* **任务内容**: 逐字抄录下方记录中从含“The height and width of the screenshot is (784, 804).”的一行起、到含“pos(310,483)”的一行止的全部内容，首尾两行均包括在内。

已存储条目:
►
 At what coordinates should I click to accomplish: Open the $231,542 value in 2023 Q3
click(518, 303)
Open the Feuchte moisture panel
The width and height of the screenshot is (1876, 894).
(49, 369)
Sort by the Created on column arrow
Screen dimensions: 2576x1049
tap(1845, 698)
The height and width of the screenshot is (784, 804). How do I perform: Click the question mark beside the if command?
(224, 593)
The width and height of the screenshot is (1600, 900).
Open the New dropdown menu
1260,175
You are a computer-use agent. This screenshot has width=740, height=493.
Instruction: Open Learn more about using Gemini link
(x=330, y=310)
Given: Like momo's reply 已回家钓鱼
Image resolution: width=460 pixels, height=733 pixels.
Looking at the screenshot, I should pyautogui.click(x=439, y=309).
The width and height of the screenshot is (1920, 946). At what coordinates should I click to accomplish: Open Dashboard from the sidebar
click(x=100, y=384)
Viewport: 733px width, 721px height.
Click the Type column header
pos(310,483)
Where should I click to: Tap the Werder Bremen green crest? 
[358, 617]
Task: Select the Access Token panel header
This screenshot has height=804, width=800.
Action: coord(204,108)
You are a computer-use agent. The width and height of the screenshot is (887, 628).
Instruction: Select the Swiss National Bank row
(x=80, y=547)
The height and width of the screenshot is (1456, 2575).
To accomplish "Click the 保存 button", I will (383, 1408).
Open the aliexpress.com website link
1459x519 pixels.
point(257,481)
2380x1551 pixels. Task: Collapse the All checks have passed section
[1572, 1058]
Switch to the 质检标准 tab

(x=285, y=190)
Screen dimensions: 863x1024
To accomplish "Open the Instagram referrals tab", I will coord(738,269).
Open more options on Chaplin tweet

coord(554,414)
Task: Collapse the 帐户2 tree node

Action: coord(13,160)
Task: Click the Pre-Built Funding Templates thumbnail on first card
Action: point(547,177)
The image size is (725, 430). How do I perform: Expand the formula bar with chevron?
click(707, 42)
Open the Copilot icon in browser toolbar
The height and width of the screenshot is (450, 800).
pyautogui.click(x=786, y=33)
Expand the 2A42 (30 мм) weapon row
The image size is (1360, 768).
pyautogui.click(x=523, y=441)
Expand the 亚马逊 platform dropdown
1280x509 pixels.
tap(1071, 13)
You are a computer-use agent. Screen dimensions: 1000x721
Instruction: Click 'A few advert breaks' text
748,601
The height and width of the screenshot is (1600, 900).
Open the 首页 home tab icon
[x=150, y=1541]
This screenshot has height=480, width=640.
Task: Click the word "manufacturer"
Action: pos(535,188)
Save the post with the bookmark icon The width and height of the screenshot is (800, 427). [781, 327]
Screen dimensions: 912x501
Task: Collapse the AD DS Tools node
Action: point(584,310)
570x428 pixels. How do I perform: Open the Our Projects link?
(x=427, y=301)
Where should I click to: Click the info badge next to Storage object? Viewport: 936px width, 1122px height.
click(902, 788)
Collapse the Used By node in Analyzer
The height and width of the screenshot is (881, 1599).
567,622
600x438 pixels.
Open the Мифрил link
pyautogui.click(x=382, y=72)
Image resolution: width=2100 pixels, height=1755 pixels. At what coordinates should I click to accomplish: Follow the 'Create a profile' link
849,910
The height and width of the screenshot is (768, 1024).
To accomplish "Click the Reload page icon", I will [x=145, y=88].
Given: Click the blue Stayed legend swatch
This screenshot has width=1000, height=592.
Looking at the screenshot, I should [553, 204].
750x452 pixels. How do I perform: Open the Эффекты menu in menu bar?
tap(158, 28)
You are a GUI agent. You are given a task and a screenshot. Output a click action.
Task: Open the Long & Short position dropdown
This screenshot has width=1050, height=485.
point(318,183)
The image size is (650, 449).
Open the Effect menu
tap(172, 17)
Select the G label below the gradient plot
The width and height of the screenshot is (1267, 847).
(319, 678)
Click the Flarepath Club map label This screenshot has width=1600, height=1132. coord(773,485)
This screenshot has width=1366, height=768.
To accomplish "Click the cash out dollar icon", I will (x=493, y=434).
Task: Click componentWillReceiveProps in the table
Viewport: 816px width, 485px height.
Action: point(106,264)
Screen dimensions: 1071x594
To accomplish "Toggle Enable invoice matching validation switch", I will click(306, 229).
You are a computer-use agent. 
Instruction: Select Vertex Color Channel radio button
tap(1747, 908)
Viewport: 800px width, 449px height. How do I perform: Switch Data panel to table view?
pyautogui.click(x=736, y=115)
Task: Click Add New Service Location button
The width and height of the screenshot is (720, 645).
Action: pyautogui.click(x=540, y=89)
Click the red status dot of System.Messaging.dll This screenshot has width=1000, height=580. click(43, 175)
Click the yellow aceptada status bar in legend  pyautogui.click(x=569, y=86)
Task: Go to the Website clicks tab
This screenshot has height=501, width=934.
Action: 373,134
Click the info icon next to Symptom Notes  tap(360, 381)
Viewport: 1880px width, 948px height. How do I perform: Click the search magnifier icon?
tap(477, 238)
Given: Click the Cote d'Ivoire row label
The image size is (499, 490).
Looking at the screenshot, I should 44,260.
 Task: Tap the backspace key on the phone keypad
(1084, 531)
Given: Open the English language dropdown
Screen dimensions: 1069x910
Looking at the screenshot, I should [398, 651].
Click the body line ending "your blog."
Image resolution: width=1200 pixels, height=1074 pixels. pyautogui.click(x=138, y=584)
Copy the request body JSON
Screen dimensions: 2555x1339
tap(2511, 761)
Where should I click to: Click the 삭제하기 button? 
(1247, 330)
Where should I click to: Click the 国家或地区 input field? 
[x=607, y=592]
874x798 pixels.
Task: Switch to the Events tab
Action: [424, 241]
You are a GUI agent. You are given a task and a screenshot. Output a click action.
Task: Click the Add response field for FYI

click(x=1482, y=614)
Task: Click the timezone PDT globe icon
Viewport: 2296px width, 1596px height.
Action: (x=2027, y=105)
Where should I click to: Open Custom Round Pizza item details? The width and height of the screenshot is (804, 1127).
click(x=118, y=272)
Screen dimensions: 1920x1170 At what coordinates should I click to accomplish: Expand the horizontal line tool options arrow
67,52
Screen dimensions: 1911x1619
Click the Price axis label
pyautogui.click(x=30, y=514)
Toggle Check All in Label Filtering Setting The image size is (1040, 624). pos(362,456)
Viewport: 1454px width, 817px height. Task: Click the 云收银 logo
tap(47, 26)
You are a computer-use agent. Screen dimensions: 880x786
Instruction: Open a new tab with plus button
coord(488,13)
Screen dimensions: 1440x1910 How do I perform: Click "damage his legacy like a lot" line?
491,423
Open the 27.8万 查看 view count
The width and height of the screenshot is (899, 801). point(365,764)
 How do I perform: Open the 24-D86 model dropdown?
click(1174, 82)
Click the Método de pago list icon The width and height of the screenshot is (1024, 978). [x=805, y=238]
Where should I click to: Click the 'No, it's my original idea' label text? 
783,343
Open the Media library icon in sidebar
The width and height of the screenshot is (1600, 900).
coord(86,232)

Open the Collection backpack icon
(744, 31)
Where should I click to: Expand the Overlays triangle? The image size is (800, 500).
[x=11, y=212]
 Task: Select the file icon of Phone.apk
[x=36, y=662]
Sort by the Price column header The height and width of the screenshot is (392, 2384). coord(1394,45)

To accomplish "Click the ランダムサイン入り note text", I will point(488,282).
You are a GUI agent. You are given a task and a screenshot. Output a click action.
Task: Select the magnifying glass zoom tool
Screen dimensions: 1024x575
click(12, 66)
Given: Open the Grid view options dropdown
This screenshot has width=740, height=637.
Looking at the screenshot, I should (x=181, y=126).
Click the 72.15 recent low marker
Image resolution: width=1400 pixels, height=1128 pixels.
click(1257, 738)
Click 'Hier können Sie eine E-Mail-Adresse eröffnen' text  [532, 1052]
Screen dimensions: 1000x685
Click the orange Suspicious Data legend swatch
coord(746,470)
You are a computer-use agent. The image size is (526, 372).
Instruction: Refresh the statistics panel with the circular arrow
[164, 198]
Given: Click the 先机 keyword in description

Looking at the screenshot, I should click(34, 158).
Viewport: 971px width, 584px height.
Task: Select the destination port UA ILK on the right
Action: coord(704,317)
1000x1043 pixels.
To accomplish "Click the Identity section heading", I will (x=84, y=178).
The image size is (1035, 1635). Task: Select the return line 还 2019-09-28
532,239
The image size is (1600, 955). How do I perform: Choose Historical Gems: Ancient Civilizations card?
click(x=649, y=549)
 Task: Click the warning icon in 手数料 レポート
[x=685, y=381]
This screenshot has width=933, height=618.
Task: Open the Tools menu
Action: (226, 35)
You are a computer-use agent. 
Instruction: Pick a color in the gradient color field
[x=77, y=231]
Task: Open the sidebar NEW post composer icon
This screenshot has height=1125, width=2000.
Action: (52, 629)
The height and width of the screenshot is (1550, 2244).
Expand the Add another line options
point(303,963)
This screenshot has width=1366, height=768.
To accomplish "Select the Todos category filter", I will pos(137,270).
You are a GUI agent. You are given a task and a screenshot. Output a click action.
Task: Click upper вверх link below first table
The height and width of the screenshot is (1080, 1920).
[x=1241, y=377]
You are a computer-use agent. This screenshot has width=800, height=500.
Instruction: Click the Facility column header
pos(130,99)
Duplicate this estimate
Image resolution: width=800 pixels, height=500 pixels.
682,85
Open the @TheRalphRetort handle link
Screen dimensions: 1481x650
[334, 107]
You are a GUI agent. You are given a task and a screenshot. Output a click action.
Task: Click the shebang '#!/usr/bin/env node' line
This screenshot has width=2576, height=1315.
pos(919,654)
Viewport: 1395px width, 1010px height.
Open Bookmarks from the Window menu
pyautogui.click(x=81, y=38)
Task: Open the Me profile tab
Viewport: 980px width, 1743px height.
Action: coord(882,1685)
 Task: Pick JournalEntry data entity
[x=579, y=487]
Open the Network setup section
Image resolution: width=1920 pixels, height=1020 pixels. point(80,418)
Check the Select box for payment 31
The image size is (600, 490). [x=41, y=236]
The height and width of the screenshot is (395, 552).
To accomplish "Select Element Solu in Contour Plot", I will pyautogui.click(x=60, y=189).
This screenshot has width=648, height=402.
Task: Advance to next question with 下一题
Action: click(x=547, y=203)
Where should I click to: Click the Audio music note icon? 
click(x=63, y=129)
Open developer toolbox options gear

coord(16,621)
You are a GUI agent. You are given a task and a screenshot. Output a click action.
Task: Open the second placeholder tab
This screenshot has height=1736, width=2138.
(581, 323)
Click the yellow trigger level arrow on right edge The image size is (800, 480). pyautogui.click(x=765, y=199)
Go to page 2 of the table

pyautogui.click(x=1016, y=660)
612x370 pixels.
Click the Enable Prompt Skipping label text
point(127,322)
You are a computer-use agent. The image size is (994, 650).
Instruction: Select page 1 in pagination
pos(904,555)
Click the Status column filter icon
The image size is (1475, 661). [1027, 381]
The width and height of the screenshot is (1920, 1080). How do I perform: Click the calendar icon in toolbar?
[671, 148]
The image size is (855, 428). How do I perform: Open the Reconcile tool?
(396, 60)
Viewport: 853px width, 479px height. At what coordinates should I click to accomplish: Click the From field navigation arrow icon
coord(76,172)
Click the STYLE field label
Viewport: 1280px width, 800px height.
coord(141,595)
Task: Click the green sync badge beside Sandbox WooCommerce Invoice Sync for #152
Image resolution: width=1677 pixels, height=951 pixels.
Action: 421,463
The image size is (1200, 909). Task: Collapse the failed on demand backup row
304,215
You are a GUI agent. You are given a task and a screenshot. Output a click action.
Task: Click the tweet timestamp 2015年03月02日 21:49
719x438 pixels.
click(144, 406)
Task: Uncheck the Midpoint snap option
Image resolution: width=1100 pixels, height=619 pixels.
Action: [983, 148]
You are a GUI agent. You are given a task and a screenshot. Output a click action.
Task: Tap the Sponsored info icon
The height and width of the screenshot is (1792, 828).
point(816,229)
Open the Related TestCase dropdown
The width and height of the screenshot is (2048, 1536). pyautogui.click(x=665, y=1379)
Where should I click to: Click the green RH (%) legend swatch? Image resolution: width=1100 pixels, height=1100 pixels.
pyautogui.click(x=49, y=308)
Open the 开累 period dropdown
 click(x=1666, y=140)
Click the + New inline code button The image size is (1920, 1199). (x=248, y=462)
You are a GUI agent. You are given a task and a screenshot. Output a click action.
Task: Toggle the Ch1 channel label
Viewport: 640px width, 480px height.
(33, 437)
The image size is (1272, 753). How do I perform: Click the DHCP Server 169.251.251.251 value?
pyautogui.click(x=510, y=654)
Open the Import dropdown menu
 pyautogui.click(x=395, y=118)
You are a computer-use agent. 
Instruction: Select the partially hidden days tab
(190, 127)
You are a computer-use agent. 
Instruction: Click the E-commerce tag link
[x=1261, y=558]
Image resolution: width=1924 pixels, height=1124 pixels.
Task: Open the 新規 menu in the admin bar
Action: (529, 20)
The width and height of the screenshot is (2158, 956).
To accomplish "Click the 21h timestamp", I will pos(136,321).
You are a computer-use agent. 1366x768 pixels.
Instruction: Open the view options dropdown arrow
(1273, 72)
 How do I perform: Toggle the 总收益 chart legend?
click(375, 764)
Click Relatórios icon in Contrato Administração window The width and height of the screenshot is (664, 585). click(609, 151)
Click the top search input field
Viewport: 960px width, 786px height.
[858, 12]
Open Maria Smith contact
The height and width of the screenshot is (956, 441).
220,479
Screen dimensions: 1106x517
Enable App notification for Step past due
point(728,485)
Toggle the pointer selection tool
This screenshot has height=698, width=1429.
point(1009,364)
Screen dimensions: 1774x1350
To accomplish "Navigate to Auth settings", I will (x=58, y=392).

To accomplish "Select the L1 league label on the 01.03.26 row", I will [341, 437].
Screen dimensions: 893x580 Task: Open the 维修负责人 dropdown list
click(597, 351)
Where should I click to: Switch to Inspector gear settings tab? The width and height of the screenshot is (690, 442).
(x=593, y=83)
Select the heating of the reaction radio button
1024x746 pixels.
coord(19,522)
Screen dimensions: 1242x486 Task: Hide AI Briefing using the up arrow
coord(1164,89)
◄
* **完整输出**:
The height and width of the screenshot is (784, 804). How do I perform: Click the question mark beside the if command?
(224, 593)
The width and height of the screenshot is (1600, 900).
Open the New dropdown menu
1260,175
You are a computer-use agent. This screenshot has width=740, height=493.
Instruction: Open Learn more about using Gemini link
(x=330, y=310)
Given: Like momo's reply 已回家钓鱼
Image resolution: width=460 pixels, height=733 pixels.
Looking at the screenshot, I should pyautogui.click(x=439, y=309).
The width and height of the screenshot is (1920, 946). At what coordinates should I click to accomplish: Open Dashboard from the sidebar
click(x=100, y=384)
Viewport: 733px width, 721px height.
Click the Type column header
pos(310,483)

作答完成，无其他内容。